Valeria Melchioretto (UK): Two Poems

GRANDMOTHER’S CATARACTS
for Oxfam

Her eyes stop her from seeing the world for what it had always been I
long before the cataracts became an issue. It is hard to say what exactly

she is looking forward to. So many fanciful visions rest at the base
of her eye sockets and words go rancid in the abyss of her throat.

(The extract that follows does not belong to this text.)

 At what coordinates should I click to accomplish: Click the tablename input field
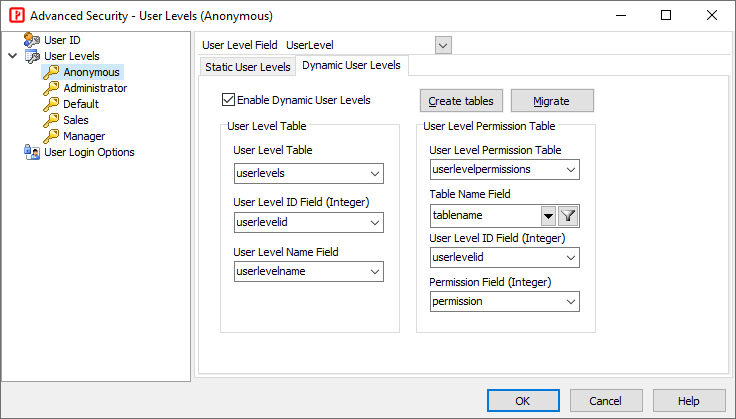click(484, 215)
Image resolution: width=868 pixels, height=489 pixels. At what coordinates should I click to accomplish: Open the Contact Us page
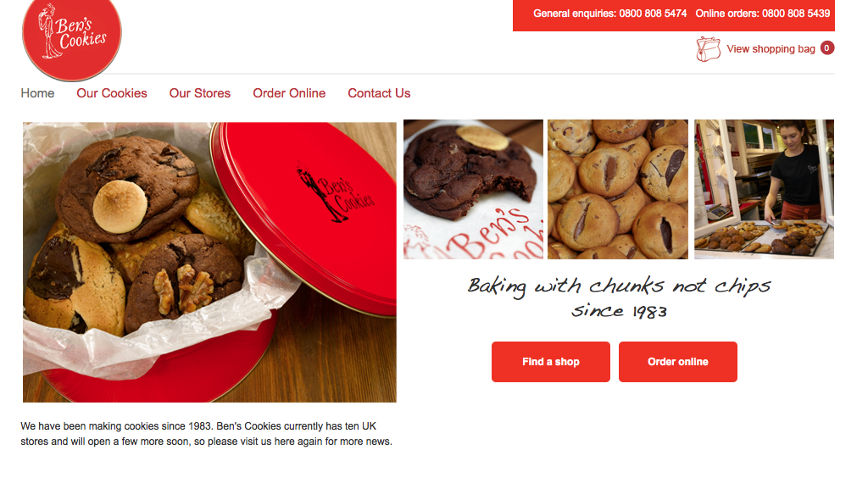coord(379,93)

If she had saved the left over umbilical cord of her many children, she
could now weave herself a shawl for cold winter nights when she talks

to her dead husband who as usual doesn’t reply. Nothing must be wasted
or else everything is for nothing. No babies thrown out with the bath water

no matter how cheap life must be. She thought of her children as the future,
now she hardly sees them. The cataracts are not to blame but her children’s

future is abroad. Every so often the kind neighbors call her over to answer
short long-distance calls. The phone wire has replaced the umbilical cord.

Those wide cheekbones have faced the indispensable as it lurked daily.
Solid corners of her face on which she hangs a sad smile to dry her tears.

Now that the house is empty she wonders how long the future will take
as time is nothing but short spells of rain, long spells of rain and restlessness.

(Orig. published in “Poets for a Better Future”, ed. Todd Swift, Oxfam 2004)

CONVERSATION WITH A LAWNMOWER

Is this the green ending we have been waiting for?
The moment when everything recycles, even dead skin
and everything makes sense even dead ends?
There is nothing left in the bags under my eyes
that you could possibly claim back, except some lost sleep
over you. What love token can I give you? Would my big toe
do for you to trust? Would it be a big enough sacrifice
in the eyes of earthworms? You ramble here and there,
measuring the shades of greener grass before cutting.
Tell me, is this finally the funeral of choice or the end
of the lead dictated by the length of the garden path?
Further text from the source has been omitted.